I bet those sitting around me, however, were not prepared for my behavior. Because as soon as they brought out the iconic red and white polka dot dress, the one EVERYONE associates with Shirley, I. LOST. IT. Because not only was the dress displayed, but they played a clip from her breakout film, Stand Up and Cheer, where she wears it while singing, dancing and dimpling. I. LOST. IT. Watch the video….you’ll see it. I had to cover my mouth with both hands so as not to be heard. If I’d had a paper bag, I would have been breathing into it. They weren’t tears of sadness or joy or any single feeling…they were pure, unadulterated emotion. And each and every d**n time they played those glorious clips, whose dialogue and lyrics I knew by heart, I. LOST. IT. Because for me, it’s always been about the films.
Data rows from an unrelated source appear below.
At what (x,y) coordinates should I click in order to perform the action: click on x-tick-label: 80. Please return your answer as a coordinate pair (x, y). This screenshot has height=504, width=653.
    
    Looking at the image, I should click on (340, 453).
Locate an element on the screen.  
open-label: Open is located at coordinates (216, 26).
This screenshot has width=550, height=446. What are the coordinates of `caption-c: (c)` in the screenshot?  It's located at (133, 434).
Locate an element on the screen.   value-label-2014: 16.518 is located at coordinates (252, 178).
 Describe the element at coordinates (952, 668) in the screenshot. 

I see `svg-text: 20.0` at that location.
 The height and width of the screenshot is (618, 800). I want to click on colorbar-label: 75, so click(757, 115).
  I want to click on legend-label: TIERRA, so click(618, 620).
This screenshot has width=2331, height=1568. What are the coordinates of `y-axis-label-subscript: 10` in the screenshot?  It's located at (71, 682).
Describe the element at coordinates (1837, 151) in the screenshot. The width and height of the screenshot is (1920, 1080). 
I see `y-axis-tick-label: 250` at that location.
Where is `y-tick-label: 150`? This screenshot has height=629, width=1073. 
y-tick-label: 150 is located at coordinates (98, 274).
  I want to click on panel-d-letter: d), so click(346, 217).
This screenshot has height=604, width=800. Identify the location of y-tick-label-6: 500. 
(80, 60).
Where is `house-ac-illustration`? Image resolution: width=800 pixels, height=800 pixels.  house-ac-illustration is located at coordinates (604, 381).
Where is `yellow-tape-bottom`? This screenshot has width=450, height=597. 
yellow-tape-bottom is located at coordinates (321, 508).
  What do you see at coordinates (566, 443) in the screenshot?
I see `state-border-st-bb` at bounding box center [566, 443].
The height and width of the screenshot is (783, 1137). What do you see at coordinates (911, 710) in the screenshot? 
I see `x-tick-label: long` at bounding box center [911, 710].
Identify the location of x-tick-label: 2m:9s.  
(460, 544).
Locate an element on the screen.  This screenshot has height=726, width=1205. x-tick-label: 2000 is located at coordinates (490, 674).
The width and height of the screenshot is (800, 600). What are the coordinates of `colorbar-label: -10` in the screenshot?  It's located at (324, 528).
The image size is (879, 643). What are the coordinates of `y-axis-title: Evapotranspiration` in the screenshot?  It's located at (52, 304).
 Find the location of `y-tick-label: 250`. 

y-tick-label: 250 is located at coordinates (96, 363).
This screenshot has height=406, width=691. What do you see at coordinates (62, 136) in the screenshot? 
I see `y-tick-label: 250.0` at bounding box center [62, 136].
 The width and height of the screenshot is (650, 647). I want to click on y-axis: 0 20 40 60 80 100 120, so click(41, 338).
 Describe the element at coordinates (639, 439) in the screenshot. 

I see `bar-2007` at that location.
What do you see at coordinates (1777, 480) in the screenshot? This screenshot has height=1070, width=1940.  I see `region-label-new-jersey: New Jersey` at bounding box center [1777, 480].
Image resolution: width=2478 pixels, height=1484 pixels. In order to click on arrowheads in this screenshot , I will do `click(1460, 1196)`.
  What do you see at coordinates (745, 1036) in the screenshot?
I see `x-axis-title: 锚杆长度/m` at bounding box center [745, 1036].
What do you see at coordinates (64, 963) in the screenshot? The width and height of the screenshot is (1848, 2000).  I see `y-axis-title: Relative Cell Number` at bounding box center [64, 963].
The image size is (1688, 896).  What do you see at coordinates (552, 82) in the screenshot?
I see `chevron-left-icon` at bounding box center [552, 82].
Even if I never owned a Shirley doll or collectible, I’d still feel close to her, as long as I could watch a film.
Blessedly, the clips stopped…there were nearly 600 items to auction, and in the interest of time, it was best to just get to it. And in the interest of my blood pressure, it was best as well.
Fear not. I won’t be elaborating on every moment of the nearly 14 hour auction. Not even close. Watch the video (again, ignoring me) if you’re so inclined. If you do, please notice the happiness on the winners’ faces, and please hear the congratulations that other members of the house expressed when someone won. I’ve heard some auctions can be brutally competitive; there was nothing but joy and a shared happiness here. Even Shirley’s son remarked on it. If you watch the video, listen to Stuart calling out “Shirley’s Army strikes again!” every time one of our ranks raised her paddle.
And it went on. Fueled by adrenaline, caffeine and love, I sat there. But for a few bathroom breaks, I was there for it all. Like Aerosmith said – I didn’t want to miss a thing.
One more set of moments to record before this entry ends. The moment I bid. The moment I won. The aftermath.
I was out of my league. There were MAJOR collectors in this room, online and on the phone. There was MAJOR money being spent. I quickly realized I would not be very active in this auction….even the item I’d hoped to get – a memento of Shirley’s relationship with her teacher – was unapproachable. But when I saw an opening, a little item that hadn’t even been on my radar, my paddle went up. Someone else bid, and up it went again. I don’t know how long it really went on, but before I knew it, Stuart was calling my name. The Army members were cheering. I was shell shocked….even had to be reminded to show my paddle number.
Ever experience that drop when the adrenaline rush fades? When I regained consciousness, I removed myself for the first time all day. This time Mr. T got the hysterical phone call, followed by another one to my daughter. Followed by a long, long cry in the bathroom. Yeah, that happened.
It’s nearly the end. In the next and final post on this topic I hope to sum things up and put a nice little bow on it. If that is even possible.